Evidence on the notion of universal selfishness is weak. Experiments have undermined the notion that the primary motivation of human action is self-regard. The ultimatum game, which has been played in many different countries and cultures, suggests that humans have a strong preference for fairness. Sam Bowles, who provides a short blurb for the book's back-cover, is one of the several progressive economists that thinks that the critique of rationality developed by behavioral economics is revolutionary, and that it is the source of an alternative to the mainstream (or probably more in line with his views of an evolution of the mainstream; he once said in a lecture at the University of Utah that Marx and Arrow said essentially the same things).
My view, and I promised a more detailed discussion when I'm done with the book, is that this is just one more iteration of the marginalist analysis trying to be relevant by introducing imperfections, the previous one being the idea of information economics, often associated with Joseph Stiglitz and George Akerlof, who is the co-author of the book with Robert Shiller. Stiglitz referred to his information economics as "Post Walrasian and Post Marxian Economics." It was very much in the Walrasian tradition, however.

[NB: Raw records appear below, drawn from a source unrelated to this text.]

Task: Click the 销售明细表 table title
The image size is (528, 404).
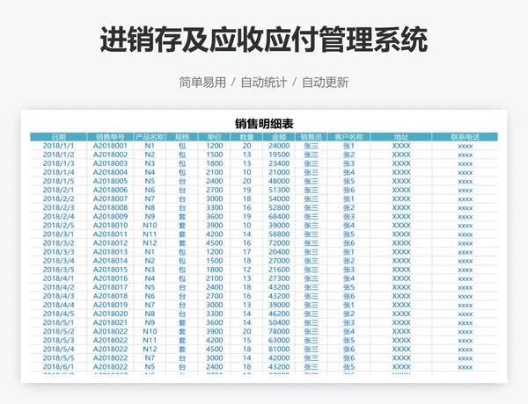Action: [x=264, y=124]
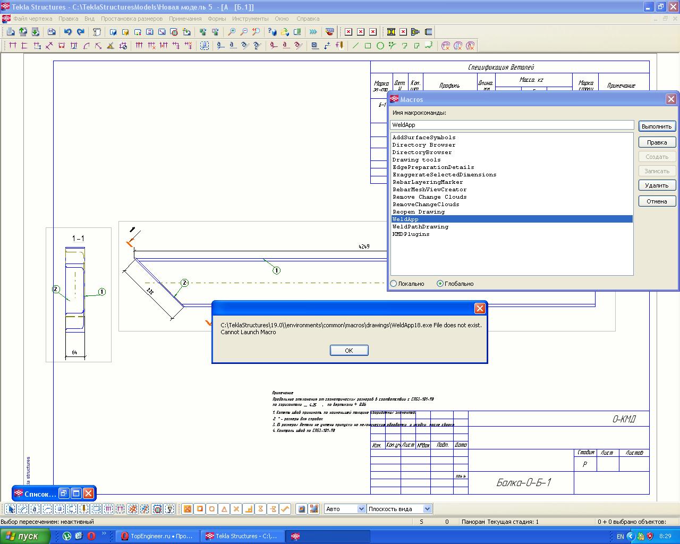Expand the Плоскость вида dropdown

click(x=427, y=509)
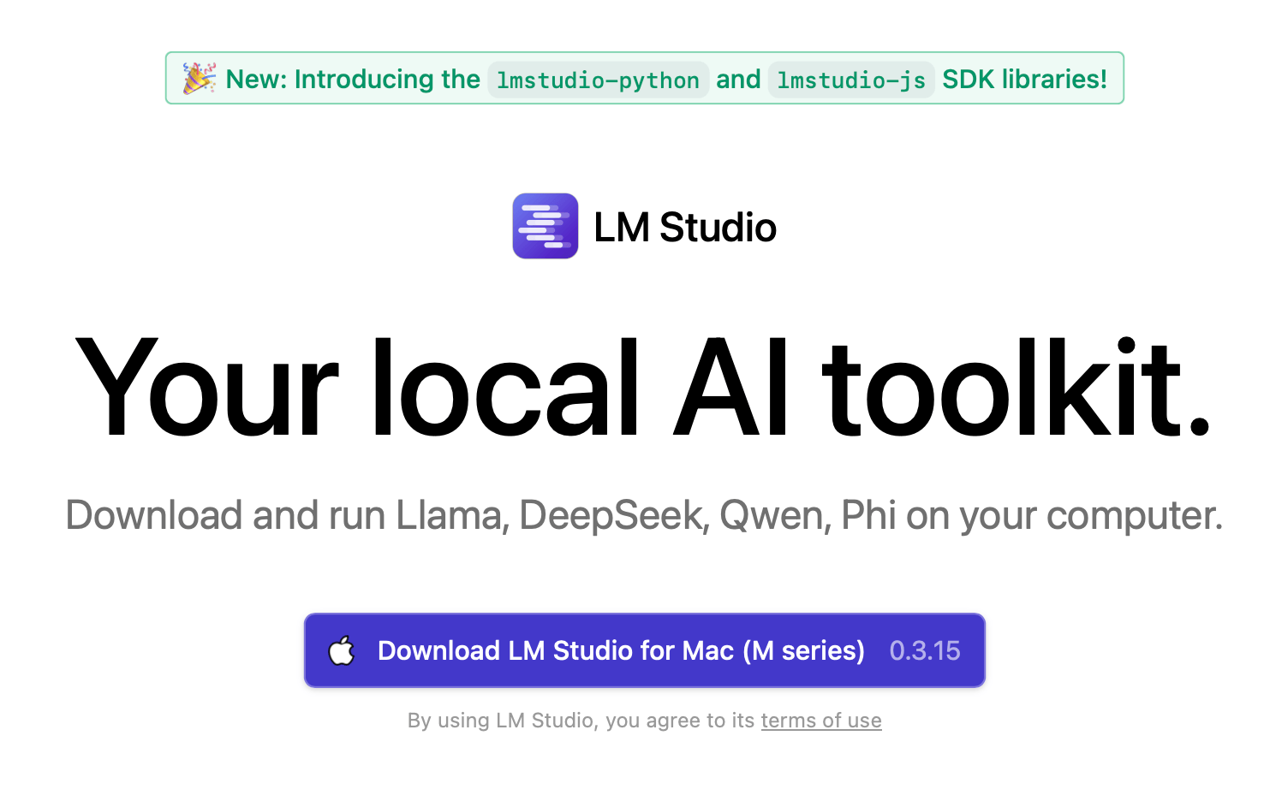Click "New: Introducing the" banner text
Image resolution: width=1264 pixels, height=801 pixels.
[353, 80]
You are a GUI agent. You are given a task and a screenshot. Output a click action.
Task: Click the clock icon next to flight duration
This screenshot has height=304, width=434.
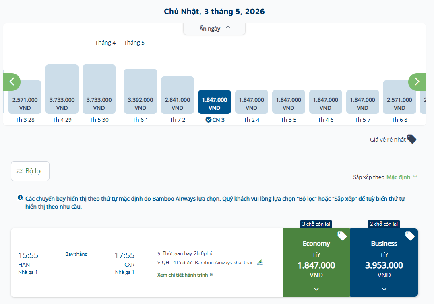(158, 254)
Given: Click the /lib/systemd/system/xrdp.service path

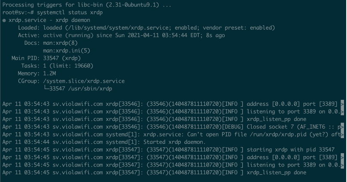Looking at the screenshot, I should coord(118,28).
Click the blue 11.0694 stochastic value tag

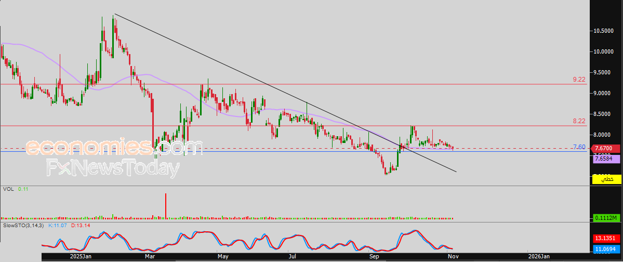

In the case of behavioral economics, the notion that individual behavior is what matters continues to be central, even though the assumptions on how agents behave differ. The methodological individualist notion that all explanations must start from the microeconomic unit of analysis, and that microfoundations are central, prevails. The predominance of the individual over the whole. That is substantially different from what I would see as the main methodological stance of heterodox economics. Behavior is often discussed as being underpinned by social classes, as in the surplus approach tradition, and history and institutions are the basis for behavior. Markets often get stuck in sub-optimal positions, not so much because agents behave irrationally (even though they do, and behavioral insights might be incorporated in heterodox models), but because they work in different ways than assumed in marginalist analysis.
Issues of causality are considerably more important than behavioral issues. It is the structure of causality between variables that implies that effective demand (rather than Say's Law) holds, meaning that investment determines savings, for example. The same can be said about the determination of prices, where subjective elements are considered as given (and discussed at a lower level of abstraction, in historical and institutional fashion), and analysis proceeds from the objective elements associated to the technical conditions of production and a given distributive variable (again distribution being discussed at a lower level of abstraction, where the historical and institutional factors that affect labor legislation, the strength of unions, etc. play an important role).
PS: Besides these problems the book by Akerlof and Shiller starts by quoting Adam Smith invisible hand out of context, which is really problematic, and shows that the profession should go back and learn the history of its own discipline.